Verilen alıntı -

(International Herald Tribune'da geçen hafta Doreen Carvajal imzalı bir yazı yayınlandı, "Yunanistan'ın acı parti sonu gerçeği/ Bir yıl sonra Oyunlar hızla yükselen maliyetler ve bomboş spor tesisleri ile karşı karşıya" başlıklı bu yazıyı özetleyerek sunuyorum.)
Yunanistan'ın bol keseden harcayarak gerçekleştirdiği gösterişli Olimpiyatlardan bir yıl sonra, anılar da yeni dökülmüş beton yığınları gibi taze..
İşte Oyunların hediyeleri..
60 milyon euroya mal olan insan yapımı kayak kano kanalı ki, Akdenizin suyunu, pompalayarak vahşi bir ırmağa dönüştürüyor. Ama bir pompanın maliyeti 100 bin euro.. 200 milyon euroya mal olan çim hokeyi, soft ball ve beyzbol alanları, ulusun hiç bilmediği ve ilgilenmediği spor tesisleri olarak bomboş duruyor.
Geçen ağustosta, 16 gün boyu spor yapılan 30'dan fazla tesiste şimdi rüzgarla uçuşan otlardan başka şey yok..
Tüm Olimpiyatların kesin maliyeti hala belli değil.. Tahmin edilen 9 ile 13 milyar euro arasında bir fatura çıkacak, ama o kadarla kalmayacak Fatura her yıl artıyor. Çünkü bu boş tesisleri, bakım ve yaşatma maliyeti yılda 100 milyon euro..
Geçen yıl 43 milyar euro dış borçlanmak zorunda kalan ve AB'den "Borçlarını yüzde 6 azalt" talimatı alan bir ulus için bu fatura, yeni politik çatışmalara yol açıyor.

Veri satırları -

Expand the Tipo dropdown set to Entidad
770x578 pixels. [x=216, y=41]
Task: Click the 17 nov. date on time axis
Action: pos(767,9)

Talimatın -
Verilen alıntıya göre insan yapımı kayak kano kanalı kaç euroya mal olmuş? Bu satırlar başka bir kaynaktan alınmıştır.

Alıştırmanın cevabı -
60 milyon euroya mal olmuş.